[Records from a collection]
-------------------------

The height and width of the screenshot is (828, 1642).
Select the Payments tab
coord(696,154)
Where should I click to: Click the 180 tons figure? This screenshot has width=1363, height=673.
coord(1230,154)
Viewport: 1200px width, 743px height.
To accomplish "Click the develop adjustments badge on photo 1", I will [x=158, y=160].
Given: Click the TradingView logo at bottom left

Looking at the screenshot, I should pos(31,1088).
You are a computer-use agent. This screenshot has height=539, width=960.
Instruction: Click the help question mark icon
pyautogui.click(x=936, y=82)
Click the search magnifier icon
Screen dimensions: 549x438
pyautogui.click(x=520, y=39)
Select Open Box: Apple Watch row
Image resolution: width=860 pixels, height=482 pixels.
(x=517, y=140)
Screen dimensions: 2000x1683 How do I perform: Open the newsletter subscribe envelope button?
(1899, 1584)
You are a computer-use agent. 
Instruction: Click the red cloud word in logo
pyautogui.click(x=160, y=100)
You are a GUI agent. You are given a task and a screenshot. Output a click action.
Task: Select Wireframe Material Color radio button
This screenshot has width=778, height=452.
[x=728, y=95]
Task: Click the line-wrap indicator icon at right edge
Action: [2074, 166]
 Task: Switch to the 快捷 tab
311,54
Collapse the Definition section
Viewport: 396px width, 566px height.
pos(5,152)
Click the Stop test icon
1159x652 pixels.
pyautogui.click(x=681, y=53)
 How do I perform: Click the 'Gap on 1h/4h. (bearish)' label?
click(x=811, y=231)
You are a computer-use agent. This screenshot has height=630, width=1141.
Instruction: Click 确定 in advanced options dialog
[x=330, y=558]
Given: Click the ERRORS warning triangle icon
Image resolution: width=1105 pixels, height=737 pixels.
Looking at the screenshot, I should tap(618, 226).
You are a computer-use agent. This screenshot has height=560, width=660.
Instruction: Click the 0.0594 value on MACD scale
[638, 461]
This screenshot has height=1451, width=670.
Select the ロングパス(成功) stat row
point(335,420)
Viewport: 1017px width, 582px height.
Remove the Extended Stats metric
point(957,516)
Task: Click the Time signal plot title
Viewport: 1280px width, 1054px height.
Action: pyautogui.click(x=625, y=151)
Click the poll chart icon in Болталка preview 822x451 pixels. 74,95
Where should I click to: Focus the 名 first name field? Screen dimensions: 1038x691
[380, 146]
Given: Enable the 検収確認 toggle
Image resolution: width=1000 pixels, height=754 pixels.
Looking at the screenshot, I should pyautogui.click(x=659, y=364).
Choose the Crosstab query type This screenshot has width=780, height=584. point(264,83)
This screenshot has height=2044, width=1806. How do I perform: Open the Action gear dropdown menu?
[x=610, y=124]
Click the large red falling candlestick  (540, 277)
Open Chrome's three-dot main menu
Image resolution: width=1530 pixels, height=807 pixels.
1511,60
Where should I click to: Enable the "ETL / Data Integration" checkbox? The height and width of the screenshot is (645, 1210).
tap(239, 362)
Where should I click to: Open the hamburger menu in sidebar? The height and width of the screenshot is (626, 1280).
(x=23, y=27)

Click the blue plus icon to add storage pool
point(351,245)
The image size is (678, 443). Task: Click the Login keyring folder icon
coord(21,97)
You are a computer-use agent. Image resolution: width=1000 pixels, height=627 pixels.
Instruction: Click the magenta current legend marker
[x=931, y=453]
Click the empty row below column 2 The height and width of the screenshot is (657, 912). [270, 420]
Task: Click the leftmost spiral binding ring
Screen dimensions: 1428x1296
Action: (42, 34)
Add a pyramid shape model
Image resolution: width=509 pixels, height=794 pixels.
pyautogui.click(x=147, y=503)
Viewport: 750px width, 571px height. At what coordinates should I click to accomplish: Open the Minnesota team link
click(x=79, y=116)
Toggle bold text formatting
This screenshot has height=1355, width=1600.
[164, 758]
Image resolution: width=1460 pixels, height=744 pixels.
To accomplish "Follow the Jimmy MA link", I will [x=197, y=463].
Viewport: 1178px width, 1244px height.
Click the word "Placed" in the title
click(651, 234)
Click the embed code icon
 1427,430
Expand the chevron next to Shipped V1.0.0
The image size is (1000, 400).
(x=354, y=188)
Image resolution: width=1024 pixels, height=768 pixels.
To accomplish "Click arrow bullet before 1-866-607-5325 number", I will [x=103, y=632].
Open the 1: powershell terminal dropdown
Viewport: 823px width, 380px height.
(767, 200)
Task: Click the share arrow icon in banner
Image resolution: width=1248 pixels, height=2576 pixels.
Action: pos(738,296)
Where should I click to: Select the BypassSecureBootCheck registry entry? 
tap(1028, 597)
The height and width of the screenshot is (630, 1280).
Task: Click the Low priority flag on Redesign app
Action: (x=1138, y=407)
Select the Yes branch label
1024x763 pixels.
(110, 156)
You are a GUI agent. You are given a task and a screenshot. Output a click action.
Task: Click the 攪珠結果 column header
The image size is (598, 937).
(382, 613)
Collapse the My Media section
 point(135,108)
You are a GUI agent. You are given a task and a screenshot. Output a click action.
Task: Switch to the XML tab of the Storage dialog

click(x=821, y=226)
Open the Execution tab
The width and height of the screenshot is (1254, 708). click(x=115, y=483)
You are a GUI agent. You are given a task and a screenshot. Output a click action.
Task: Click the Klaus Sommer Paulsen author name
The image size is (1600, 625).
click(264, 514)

-------------------------

[Problem to solve] Reproduce only the lines above spanning from the line containing "Task: Switch to the 快捷 tab" through the line containing "Given: Click the ERRORS warning triangle icon", word for word.

[Output for this exercise]
 Task: Switch to the 快捷 tab
311,54
Collapse the Definition section
Viewport: 396px width, 566px height.
pos(5,152)
Click the Stop test icon
1159x652 pixels.
pyautogui.click(x=681, y=53)
 How do I perform: Click the 'Gap on 1h/4h. (bearish)' label?
click(x=811, y=231)
You are a computer-use agent. This screenshot has height=630, width=1141.
Instruction: Click 确定 in advanced options dialog
[x=330, y=558]
Given: Click the ERRORS warning triangle icon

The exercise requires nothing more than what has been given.